Estaban en el borde de la alta cordillera de montañas que se extendía a izquierda y derecha hasta desaparecer en la niebla. El terreno que tenían ante ellos descendía, y en esa dirección no había niebla por primera vez desde que cruzaran la puerta de Angkor. Dos kilómetros más adelante, de la cima de una montaña escarpada salía un haz de luz dorada que se elevaba unos ciento cincuenta metros por encima de sus cabezas hasta fundirse con el cielo oscuro que se arremolinaba. Pero pudieron ver que la «montaña» era artificial, una enorme y escarpada pirámide de piedra intrincadamente tallada y cubierta de una espesa capa de vegetación. Y al pie de la montaña se hallaban los restos de una ciudad amurallada que se caía a pedazos bajo el peso de los años y había sido invadida por la selva. Fuera de las murallas, un amplio foso se extendía hasta donde ellos se encontraban. Era difícil saber si había agua en el foso, ya que había sido invadido por la vegetación.

—¿Qué demonios es eso? —preguntó Freed.

—Angkor Kol Ker—respondió Dane.

—El mayor descubrimiento... —empezó a decir Beasley, pero Freed lo interrumpió.

—No, me refiero a ese rayo dorado, estúpidos.

—Creo que es lo que está destruyendo nuestro mundo —repuso Dane, recordando las imágenes que Sin Fen le había enviado de las puertas. Y empezó a bajar la pendiente.
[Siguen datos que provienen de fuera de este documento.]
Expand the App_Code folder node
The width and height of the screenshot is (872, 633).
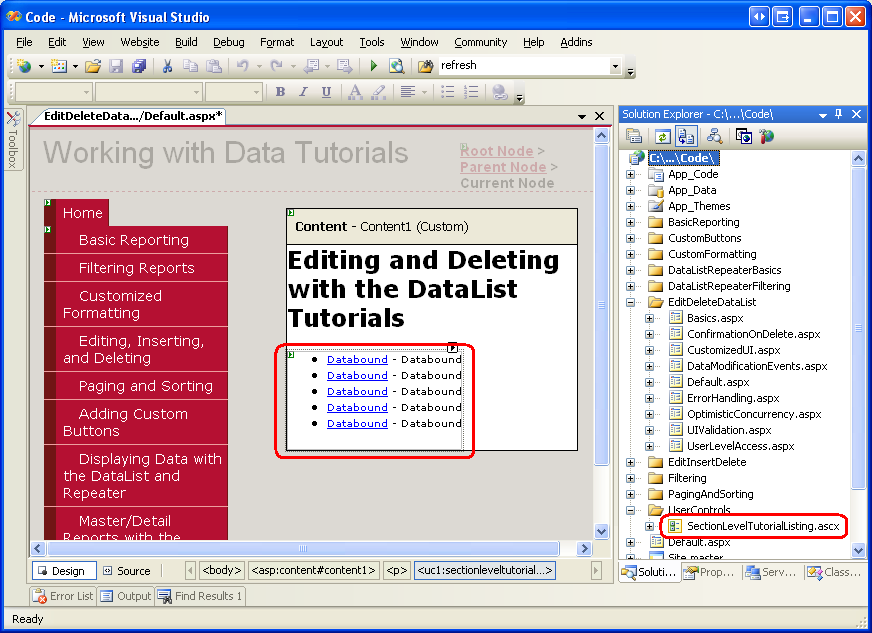(x=631, y=174)
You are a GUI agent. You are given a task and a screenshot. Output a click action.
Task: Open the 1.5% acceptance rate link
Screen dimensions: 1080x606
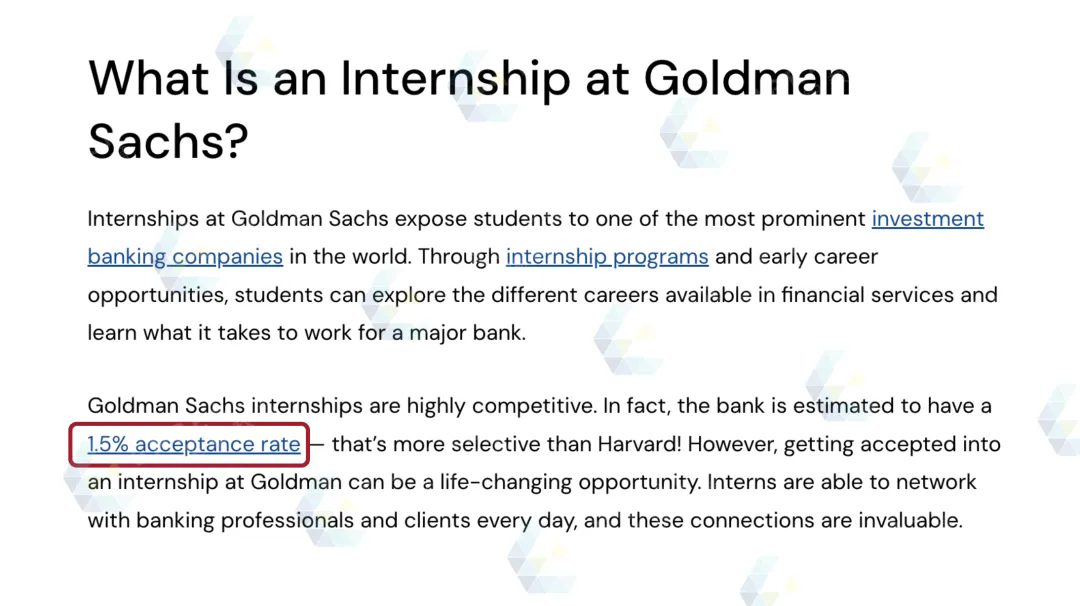(194, 444)
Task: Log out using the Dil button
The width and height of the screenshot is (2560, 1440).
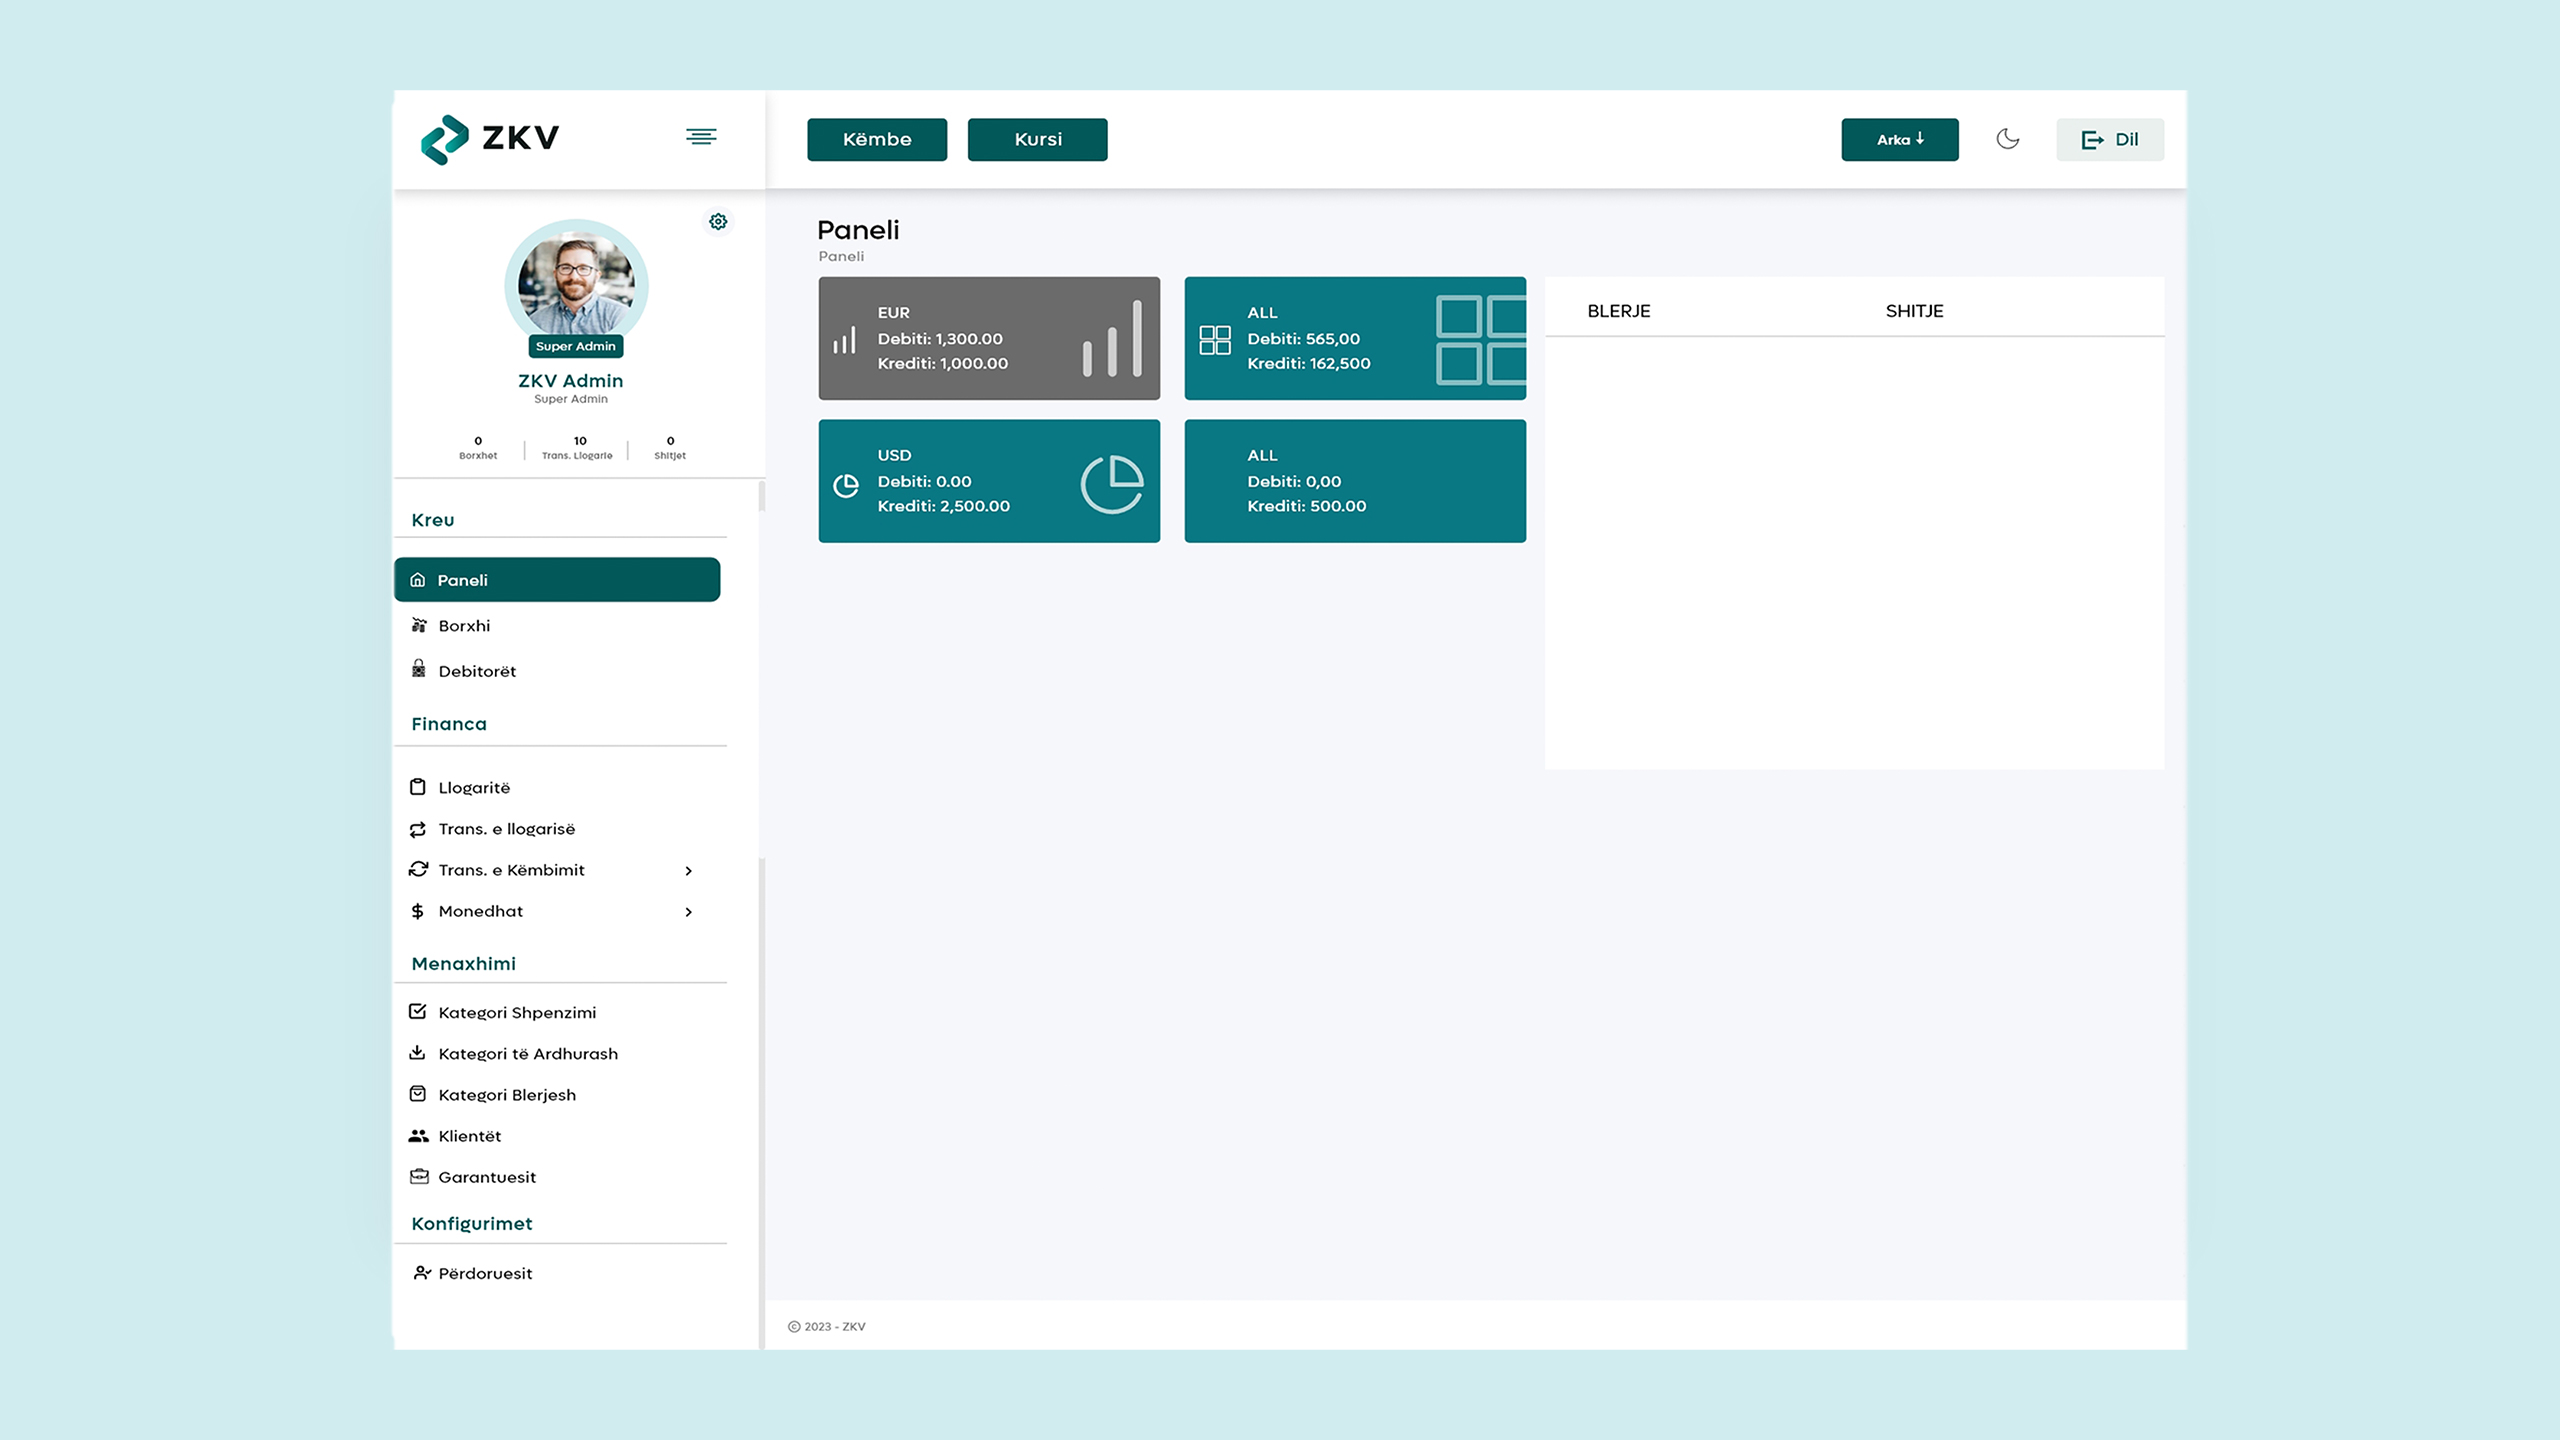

Ariana cayó desplomada al suelo, momentáneamente exhausta no tanto por la carrera a través del túnel como por el repentino bajón de adrenalina tras conseguir cruzarlo sin ser aplastadas. Había corrido todo el tiempo con los hombros hundidos, esperando que la piedra que tenían sobre sus cabezas se desprendiera en cualquier momento, pero no había ocurrido nada.

—Mira —susurró Carpenter a su lado.

Ariana levantó la mirada, y vio el haz de luz dorada que salía disparado de la pirámide y la antigua ciudad alrededor. Se levantó con esfuerzo, sacudiéndose el agotamiento.

—Vamos.

—¿No podemos hacer nada por esos hombres? —La voz del presidente se había dulcificado.

Foreman sabía que la realidad acababa imponiéndose. Se recostó en su asiento, escuchando a los hombres de la Sala de Crisis de la Casa Blanca discutir los últimos avances del Wyoming.

—No sólo no podemos salvarlos —respondió el general Tilson, comandante en jefe del Estado Mayor—, sino que tampoco podemos rescatar el submarino. Ha recibido tanta radiactividad que cualquiera que suba a bordo recibirá también una dosis letal.

—¿Cuánto tiempo les queda? —preguntó el presidente.

—Unas cuatro horas antes de que empiecen a encontrarse mal -^-respondió el general Tilson—. Toda la tripulación habrá muerto en veinticuatro horas.